I’ve taken many, many, many brands of pre-workout. About 10 to 15 years ago it was all about proprietary formulas that made the ingredients seem magical. You never really knew what you were getting, and often it was too much of one ingredient and not enough of another. Worse, many unregulated supplement companies treat you as a human guinea pig and filled their supplement with restricted or untested drugs.
Over the last several years, however, many companies have started to sell their products transparently. The reputable companies simply tell you specifically what you are getting in your pre-workout and how much. But it turns out we are still getting short-changed in many cases.
So for about two years, I’ve resorted to purchasing raw ingredients and mixing my own pre-workout. I have a standard formula based on sound scientific studies that I generally follow, but I also adjust the dosing month-to-month based on feedback from my body.
I’ll be the first to admit that it is much easier to simply buy something off the shelf. It’s going to taste much better and will generally provide everything you need for power, focus, and recovery. But crafting your own pre-workout allows for unparalleled customization.
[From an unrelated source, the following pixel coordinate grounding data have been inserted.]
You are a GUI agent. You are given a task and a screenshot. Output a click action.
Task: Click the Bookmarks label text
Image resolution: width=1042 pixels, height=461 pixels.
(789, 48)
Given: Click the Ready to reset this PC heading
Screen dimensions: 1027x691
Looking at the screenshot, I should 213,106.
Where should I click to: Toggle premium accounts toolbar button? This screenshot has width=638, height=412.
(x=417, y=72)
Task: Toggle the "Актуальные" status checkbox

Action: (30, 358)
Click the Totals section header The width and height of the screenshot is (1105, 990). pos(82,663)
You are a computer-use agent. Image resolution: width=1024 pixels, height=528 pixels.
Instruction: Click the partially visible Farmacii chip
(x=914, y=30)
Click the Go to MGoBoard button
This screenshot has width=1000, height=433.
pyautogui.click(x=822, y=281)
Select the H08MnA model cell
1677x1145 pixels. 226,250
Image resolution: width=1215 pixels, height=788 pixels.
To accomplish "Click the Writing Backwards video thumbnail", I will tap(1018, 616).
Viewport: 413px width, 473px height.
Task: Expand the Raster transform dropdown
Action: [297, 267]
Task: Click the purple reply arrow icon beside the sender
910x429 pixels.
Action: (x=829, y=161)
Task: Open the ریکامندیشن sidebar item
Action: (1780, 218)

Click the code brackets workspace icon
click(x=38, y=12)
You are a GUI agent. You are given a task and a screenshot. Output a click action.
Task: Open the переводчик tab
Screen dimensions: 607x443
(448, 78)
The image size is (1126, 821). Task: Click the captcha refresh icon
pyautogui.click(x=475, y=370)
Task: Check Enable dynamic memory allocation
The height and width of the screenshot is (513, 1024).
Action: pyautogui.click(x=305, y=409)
There are five main ingredients that all pre-workouts should provide; I call this the B2C3 Formula. They are:
|Preworkout Ingredient Profile Comparison|
|Creatine (HCL or Mono)||2g or 5g|
Let’s break each of these down and talk about why I chose them for my own pre-workout formula.
Caffeine stimulates the central nervous system by blocking adenosine, a neurotransmitter that normally causes a calming effect in the body. Ingestion of caffeine prior to exercise has been found to provide extended endurance in moderately strenuous training.
The amount of caffeine I consume depends largely on how I feel. My energy levels are pretty consistent, but caffeine helps me feel more motivated to get started with the day or take on a new workout. Some mornings I simply drink a cup of coffee, which has about 80mg of caffeine, but as a pre-workout standard, I consume 200mg of caffeine in the form of a gel pill. But that is only if I am working out first thing in the morning. If I am working out in the evening, I don’t consume any caffeine at all.
The standard dose of caffeine in order to receive exercise benefits is 300mg according to clinical trials. If you are caffeine sensitive you should adjust this dose based on feedback from your body.
The main role of creatine is to facilitate recycling of adenosine triphosphate (ATP), the energy currency of muscle cells. Creatine Monohydrate is the most widely studied form of creatine, but it is also commonly found as Creatine Hydrochloride. If you are sensitive to creatine monohydrate, try creatine HCL.
Citrulline Malate has been shown to enhance ammonia clearance during exercise which may have a positive impact on muscular endurance. It has also been shown to increase bicarbonates in the blood which play an important role in blood lactate levels by buffering lactic acid. A build-up of lactic acid is what makes our muscles feel sore, and citrulline malate can help reduce the amount of lactic acid build-up. It also supports oxygen delivery to the muscles, which improves endurance and recovery through oxidative burst without oxidative damage.
The standard dose is 6 grams.
The body naturally produces a large number of hydrogen ions during intense training, which creates an acidic environment. This drop in pH inhibits your body from maintaining forceful contractions. Beta-Alanine increases muscle carnosine concentrations, which stabilizes muscle pH and soaks up hydrogen ions. This acts as a powerful intracellular buffer which increases strength, power and muscular endurance.
Beta-Alanine has been extensively studied at a dose of 3.2 grams. However, it has been suggested that some athletes may benefit from a higher dose of as much as 10 grams per day.
The standard dose is 2g of beta-alanine twice per day, ideally immediately before and immediately after your workout.
Branched-Chain Amino Acids
BCAAs are the most important ingredient for a pre-workout supplement. They are essential to muscle and energy production and aid in delaying fatigue onset. In addition, a study done in 1997 suggested that BCAAs also aid in dropping body fat when supplemented in conjunction with a low-calorie diet. Ideally, they will come in the 2:1:1 formula of leucine, isoleucine, and valine.
The standard dose of BCAAs is 6g, but it may help to supplement as much as 10 to 12 grams throughout the day.